En los circos antiguos y contemporáneos no existen las reglas que humanizaron y humanizan los juicios de responsabilidad: Ni presunción de inocencia, ni exigencia de pruebas, ni prescripción, ni debido proceso, ni jueces imparciales, ni recursos de alzada. Se trata de linchar y, excepcionalmente, absolver desde la pura arbitrariedad.
El poder mediático es, en este sentido, desmesurado.
Alcanza para modelar el presente, y también para reformular el pasado. La memoria colectiva, frágil por definición, puede ser reconstruida a condición de contar con expertos en la tarea y con medios potentes que transformen en verdades universales antiguas mentiras.
Los grandes dictadores conocieron y se aprovecharon de estas técnicas de manipulación para sus tropelías. Concedieron protagonismo a las masas, dialogaron con ellas (desde la lejanía de los balcones y atriles), las adularon y consiguieron su benevolencia ignorante.

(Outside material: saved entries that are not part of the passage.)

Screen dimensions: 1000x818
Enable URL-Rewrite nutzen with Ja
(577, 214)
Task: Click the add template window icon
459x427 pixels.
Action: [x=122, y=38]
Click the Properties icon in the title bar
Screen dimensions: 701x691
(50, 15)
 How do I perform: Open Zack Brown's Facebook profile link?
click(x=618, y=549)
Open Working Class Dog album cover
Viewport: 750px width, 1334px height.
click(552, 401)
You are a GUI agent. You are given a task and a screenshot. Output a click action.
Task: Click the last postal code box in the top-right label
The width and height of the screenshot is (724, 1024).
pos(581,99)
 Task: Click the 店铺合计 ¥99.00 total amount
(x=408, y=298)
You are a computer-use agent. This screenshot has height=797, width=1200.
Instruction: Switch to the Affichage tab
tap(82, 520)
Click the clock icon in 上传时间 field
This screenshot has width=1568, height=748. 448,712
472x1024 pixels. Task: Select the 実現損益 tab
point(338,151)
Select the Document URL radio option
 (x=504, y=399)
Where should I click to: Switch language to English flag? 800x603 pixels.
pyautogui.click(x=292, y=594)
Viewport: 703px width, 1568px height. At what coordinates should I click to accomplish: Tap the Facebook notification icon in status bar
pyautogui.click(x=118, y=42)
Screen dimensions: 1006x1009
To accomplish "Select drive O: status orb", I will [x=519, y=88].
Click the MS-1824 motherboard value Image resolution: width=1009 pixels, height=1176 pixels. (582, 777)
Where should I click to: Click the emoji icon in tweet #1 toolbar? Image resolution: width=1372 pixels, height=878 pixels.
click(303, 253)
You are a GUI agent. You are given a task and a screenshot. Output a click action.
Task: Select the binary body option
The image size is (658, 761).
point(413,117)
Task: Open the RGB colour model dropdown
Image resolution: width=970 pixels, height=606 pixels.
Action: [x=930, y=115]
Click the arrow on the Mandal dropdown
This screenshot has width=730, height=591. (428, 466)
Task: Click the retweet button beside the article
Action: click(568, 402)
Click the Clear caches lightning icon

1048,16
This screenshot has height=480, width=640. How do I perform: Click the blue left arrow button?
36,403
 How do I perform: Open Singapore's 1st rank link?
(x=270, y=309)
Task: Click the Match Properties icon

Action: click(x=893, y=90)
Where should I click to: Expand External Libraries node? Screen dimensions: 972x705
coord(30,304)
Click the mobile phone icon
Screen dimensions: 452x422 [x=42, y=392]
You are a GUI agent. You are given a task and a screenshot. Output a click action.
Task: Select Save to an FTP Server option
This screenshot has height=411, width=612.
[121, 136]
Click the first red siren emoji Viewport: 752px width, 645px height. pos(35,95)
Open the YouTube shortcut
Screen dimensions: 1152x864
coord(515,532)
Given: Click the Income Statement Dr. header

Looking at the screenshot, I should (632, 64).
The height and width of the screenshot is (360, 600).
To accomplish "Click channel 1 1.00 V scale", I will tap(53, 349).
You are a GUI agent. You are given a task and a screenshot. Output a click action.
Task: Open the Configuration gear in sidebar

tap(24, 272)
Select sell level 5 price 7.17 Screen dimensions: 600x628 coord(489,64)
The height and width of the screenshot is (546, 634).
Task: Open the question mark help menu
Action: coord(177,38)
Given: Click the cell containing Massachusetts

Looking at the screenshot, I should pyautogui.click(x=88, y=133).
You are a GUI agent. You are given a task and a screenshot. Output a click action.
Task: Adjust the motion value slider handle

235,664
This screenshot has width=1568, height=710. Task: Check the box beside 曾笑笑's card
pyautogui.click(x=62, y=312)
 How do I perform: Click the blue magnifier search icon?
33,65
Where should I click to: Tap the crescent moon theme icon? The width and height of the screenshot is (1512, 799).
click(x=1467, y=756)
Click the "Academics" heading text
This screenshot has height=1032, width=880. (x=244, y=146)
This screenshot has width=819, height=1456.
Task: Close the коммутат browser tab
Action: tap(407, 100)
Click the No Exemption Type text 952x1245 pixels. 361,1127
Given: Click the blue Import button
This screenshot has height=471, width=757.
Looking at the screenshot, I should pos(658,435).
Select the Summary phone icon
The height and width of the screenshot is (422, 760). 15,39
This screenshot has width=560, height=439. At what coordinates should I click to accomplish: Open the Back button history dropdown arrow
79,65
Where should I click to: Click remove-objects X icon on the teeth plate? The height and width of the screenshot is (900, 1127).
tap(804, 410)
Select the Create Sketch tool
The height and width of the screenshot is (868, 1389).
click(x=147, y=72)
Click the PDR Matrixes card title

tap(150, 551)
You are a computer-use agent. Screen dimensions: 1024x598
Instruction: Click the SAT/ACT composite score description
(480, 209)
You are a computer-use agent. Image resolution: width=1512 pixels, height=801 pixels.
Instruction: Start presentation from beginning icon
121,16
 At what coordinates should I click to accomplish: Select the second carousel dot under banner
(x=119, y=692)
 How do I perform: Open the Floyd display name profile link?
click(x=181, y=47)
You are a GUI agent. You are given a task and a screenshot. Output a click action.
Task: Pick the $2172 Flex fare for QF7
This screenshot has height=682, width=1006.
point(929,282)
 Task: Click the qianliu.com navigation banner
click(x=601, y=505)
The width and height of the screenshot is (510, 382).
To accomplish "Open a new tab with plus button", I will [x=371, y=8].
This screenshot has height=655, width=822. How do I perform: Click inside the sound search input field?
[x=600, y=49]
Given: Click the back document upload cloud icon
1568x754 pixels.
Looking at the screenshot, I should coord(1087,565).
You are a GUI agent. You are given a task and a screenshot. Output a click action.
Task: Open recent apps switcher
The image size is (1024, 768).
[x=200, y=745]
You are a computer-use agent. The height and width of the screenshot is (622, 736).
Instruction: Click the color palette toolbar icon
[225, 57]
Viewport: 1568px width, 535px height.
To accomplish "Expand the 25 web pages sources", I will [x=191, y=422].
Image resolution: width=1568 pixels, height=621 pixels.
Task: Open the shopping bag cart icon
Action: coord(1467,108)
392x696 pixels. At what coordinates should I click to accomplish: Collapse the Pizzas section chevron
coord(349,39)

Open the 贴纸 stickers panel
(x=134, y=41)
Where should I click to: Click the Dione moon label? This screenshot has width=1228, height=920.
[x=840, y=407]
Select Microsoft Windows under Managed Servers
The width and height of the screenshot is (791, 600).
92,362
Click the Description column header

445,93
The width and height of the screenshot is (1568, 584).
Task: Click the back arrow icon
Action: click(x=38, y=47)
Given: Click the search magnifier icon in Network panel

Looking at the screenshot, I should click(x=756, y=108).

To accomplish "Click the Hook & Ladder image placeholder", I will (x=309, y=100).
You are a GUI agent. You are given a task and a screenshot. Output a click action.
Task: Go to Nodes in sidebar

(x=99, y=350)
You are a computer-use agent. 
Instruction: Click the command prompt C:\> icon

Frente a este panorama, si se quiere tétrico, hay muchos remedios. Todos de difícil administración: Más democracia, ciudadanos suficientemente educados, libertad de expresión, pluralismo de medios, nuevas tecnologías de la información.
Las cadenas nacionales, el control estatal de los medios de comunicación, el uso de los dineros públicos para beneficiar a los amigos, los grandes monopolios privados, conforman un conjunto que amenaza nuestras libertades.
Una amenaza que no cesa por eventuales combates por el poder entre aparatos de gobierno y medios de prensa con nostalgia monopólica, como el que contemplamos hoy en Salta, en donde viejos amigos, compañeros y aliados se desconocen y enfrentan.
Es esta, como bien se ha dicho, una lucha entre poderosos para acumular más poder, para expulsar al ahora enemigo o, por lo menos, marcarle el territorio. (Por cierto, días atrás, el señor Urtubey perdió los estribos cuando, cediendo al desprecio, descalificó como interlocutor a un periodista por su condición de empleado).
Discuten ellos asuntos de poder, no pujan por la libertad de expresión ni por el derecho a una información veraz.